Tous les produits dans le Groupe 2 (Liste de matériel de guerre), le Groupe 3 (Liste de non-prolifération nucléaire) et le Groupe 4 (Liste de marchandises à double usage dans le secteur nucléaire) seront également inscrits sur la liste des produits rejetés. Tous les produits dans le Groupe 6 (Liste du régime de contrôle de la technologie des missiles) figurent aussi dans la liste des produits rejetés, à l’exception des composantes, des technologies et des logiciels explicitement visés s’ils sont destinés à l’aviation civile.

Certains produits dans le Groupe 5 (Marchandises et technologies diverses) seront aussi placés sur la liste des produits rejetés, y compris tous les produits 5504 (Marchandises et technologies stratégiques) à quelques exceptions près. Même si les produits contenant du matériel américain, tels ceux dans l’article 5400, ne figurent pas sur la liste des produits rejetés, les entreprises doivent se rappeler que les États-Unis continuent d’appliquer leur embargo commercial en ce qui concerne l’exportation et la réexportation de biens d’origine américaine sans l’autorisation préalable du gouvernement américain. Ces produits exigent également une licence d’exportation canadienne.

Prochaines étapes pour les entreprises canadiennes

Avec la levée même partielle des sanctions économiques internationales, le retour de l’Iran dans l’économie mondiale s’accompagne d’occasions importantes pour les entreprises canadiennes dans un grand nombre de secteurs, y compris le pétrole et le gaz, l’aérospatiale, les mines, l’automobile, les services financiers et la haute technologie.

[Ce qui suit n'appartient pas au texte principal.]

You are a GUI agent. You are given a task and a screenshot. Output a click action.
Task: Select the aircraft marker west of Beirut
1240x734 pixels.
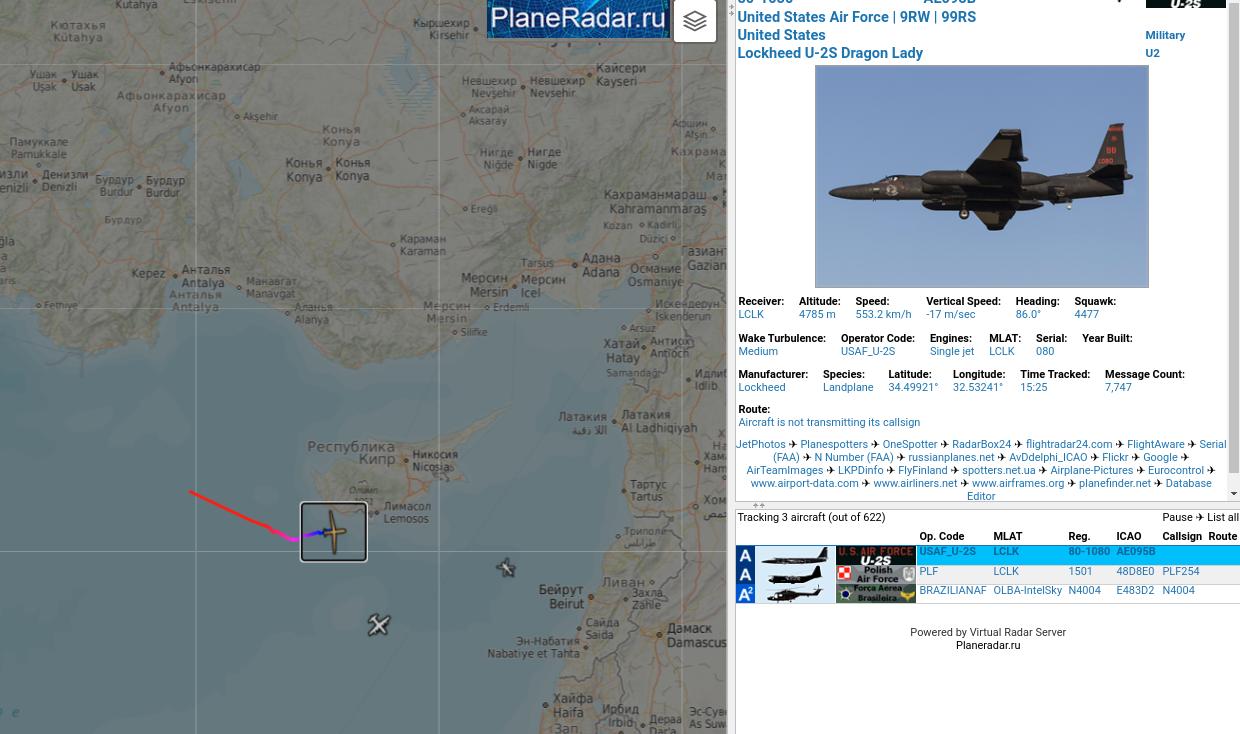coord(506,568)
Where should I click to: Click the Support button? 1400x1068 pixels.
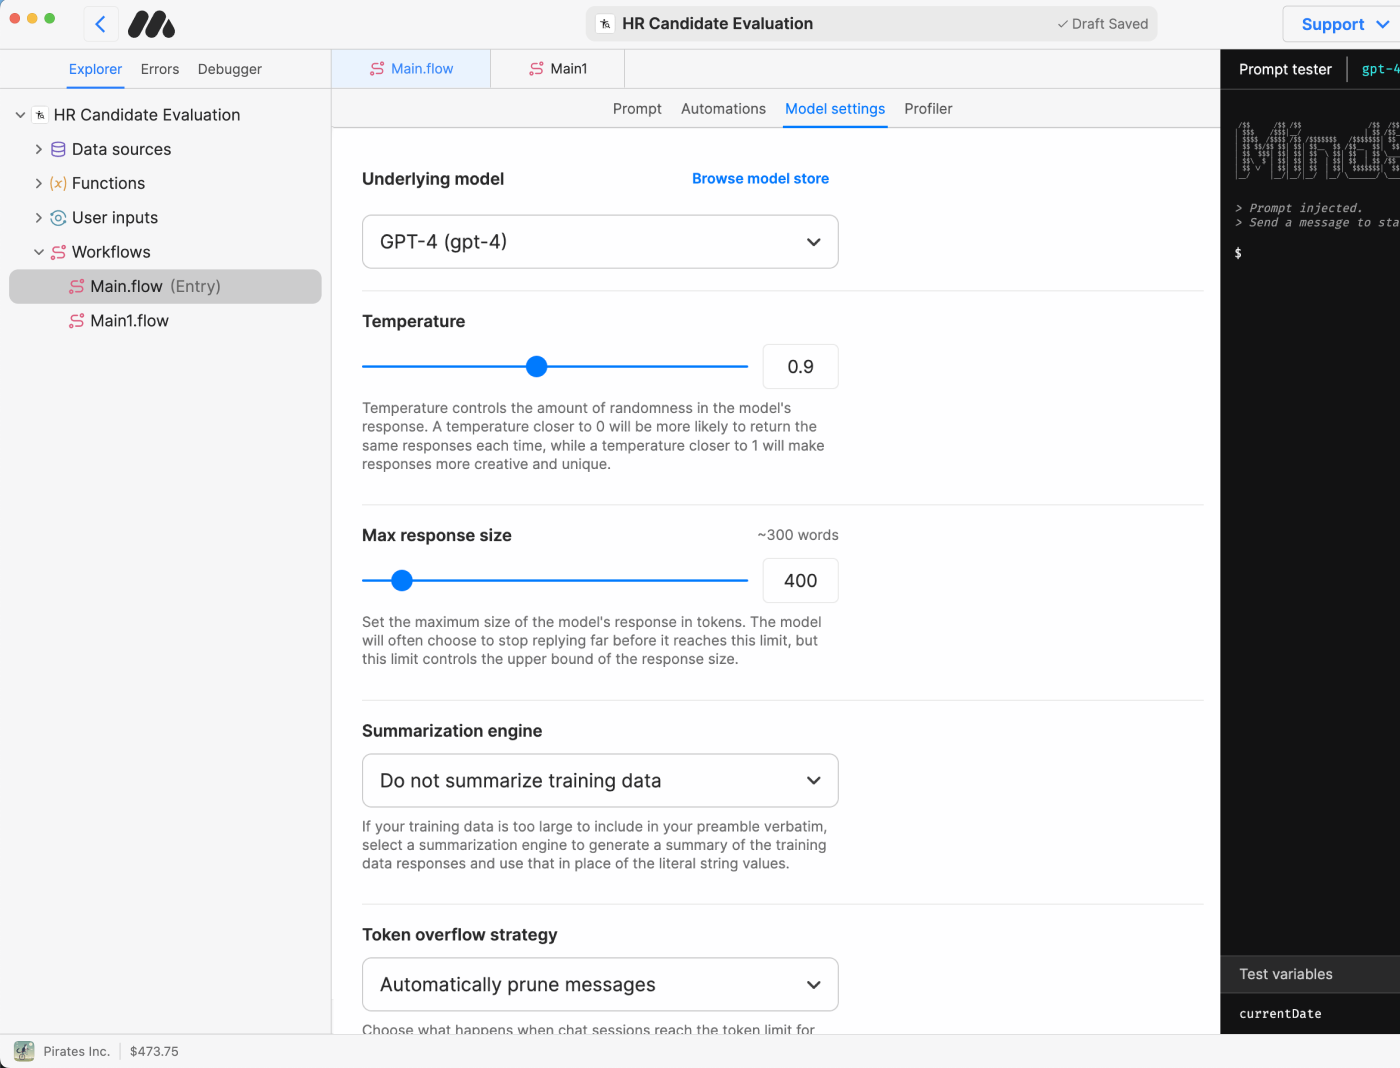[x=1343, y=24]
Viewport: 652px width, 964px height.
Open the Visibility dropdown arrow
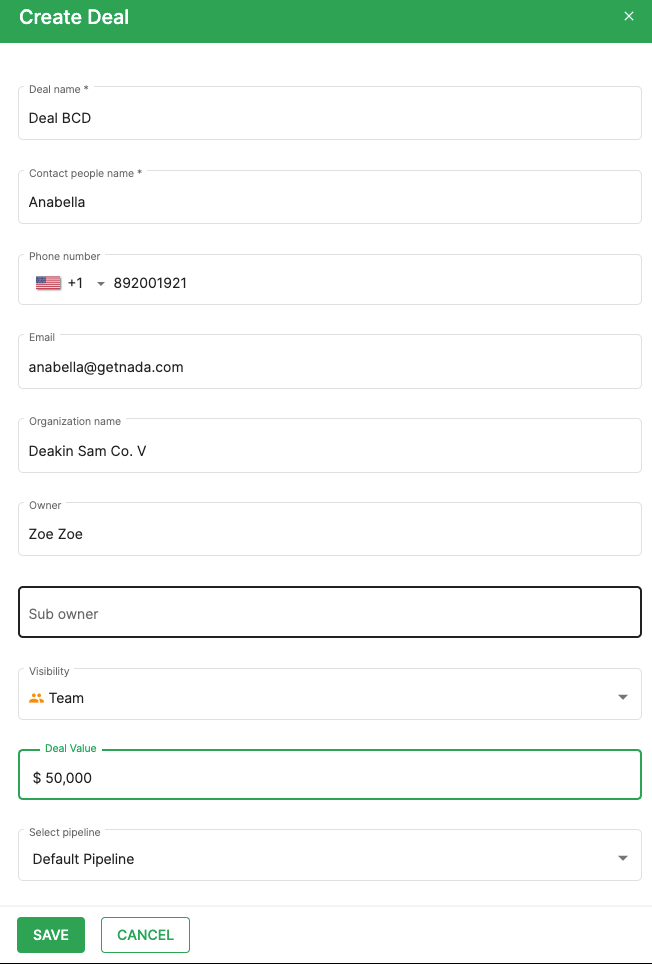[623, 697]
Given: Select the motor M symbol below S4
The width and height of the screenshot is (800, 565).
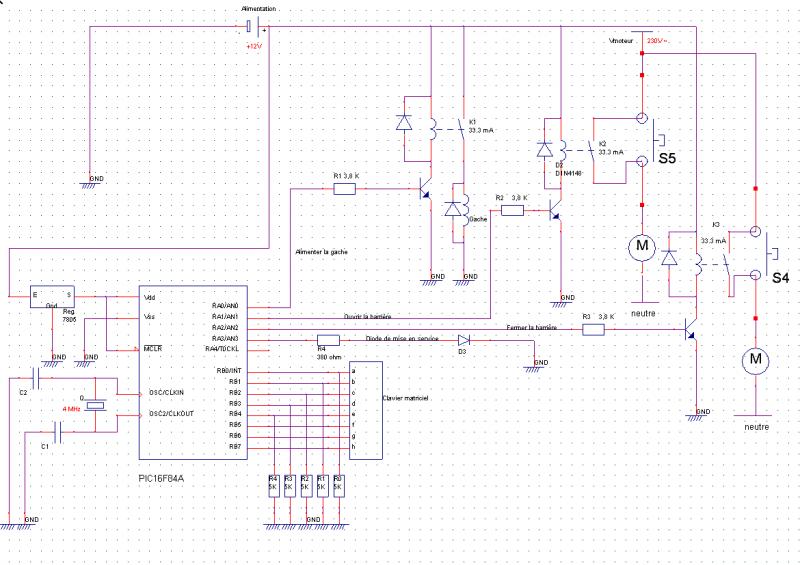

Les entreprises qui comprennent et atténuent les risques découlant des sanctions économiques qui demeurent en place auront un avantage concurrentiel dans la course à ces débouchés pour le commerce et les investissements.

Le groupe du droit du commerce et de l’investissement international de McCarthy Tétrault suit la situation de près et vous fournira de l’information, des analyses et des mises à jour au fur et à mesure des nouveaux développements, y compris une analyse des changements clés au régime canadien des sanctions contre l’Iran.